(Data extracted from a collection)
——
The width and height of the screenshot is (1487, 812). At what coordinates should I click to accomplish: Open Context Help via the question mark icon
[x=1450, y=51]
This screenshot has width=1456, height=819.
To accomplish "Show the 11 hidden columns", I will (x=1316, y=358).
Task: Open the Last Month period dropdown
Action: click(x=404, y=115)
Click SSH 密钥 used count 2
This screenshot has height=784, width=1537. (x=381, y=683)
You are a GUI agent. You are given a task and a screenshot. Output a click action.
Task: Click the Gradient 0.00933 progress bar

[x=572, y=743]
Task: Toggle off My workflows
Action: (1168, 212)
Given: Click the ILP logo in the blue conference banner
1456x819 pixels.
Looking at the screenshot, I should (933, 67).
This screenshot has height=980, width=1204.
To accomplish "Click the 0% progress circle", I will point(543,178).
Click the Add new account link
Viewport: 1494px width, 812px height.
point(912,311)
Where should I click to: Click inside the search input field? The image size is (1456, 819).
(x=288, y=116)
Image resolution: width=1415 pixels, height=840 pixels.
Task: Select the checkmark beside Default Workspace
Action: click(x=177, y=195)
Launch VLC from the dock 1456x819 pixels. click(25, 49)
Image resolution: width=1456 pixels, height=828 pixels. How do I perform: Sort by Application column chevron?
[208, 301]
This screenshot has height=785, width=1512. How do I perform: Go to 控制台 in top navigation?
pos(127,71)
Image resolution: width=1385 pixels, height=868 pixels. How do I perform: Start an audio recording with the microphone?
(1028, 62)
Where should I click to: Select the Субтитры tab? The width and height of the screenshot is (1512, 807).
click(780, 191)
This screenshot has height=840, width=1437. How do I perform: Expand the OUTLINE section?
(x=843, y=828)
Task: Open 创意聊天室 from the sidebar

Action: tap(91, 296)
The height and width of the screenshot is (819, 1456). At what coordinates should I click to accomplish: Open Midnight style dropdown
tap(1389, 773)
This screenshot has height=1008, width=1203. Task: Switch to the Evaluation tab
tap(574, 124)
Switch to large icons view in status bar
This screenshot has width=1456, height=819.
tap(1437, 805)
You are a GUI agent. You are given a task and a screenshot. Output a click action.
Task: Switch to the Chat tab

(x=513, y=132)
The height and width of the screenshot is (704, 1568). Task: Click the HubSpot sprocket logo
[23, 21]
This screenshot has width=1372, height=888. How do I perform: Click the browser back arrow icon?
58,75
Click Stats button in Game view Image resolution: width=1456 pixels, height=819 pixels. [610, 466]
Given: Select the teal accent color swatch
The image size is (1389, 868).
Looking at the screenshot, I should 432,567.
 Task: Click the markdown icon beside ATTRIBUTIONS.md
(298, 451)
——
* _TASK REQUIREMENTS_: The reply must consist solely of the lines from the one containing "This screenshot has height=840, width=1437." through the last line of the data, reproduced exactly.

* _ANSWER TO THIS TASK_:
This screenshot has height=840, width=1437. How do I perform: Expand the OUTLINE section?
(x=843, y=828)
Task: Open 创意聊天室 from the sidebar

Action: tap(91, 296)
The height and width of the screenshot is (819, 1456). At what coordinates should I click to accomplish: Open Midnight style dropdown
tap(1389, 773)
This screenshot has height=1008, width=1203. Task: Switch to the Evaluation tab
tap(574, 124)
Switch to large icons view in status bar
This screenshot has width=1456, height=819.
tap(1437, 805)
You are a GUI agent. You are given a task and a screenshot. Output a click action.
Task: Switch to the Chat tab

(x=513, y=132)
The height and width of the screenshot is (704, 1568). Task: Click the HubSpot sprocket logo
[23, 21]
This screenshot has width=1372, height=888. How do I perform: Click the browser back arrow icon?
58,75
Click Stats button in Game view Image resolution: width=1456 pixels, height=819 pixels. [610, 466]
Given: Select the teal accent color swatch
The image size is (1389, 868).
Looking at the screenshot, I should 432,567.
 Task: Click the markdown icon beside ATTRIBUTIONS.md
(298, 451)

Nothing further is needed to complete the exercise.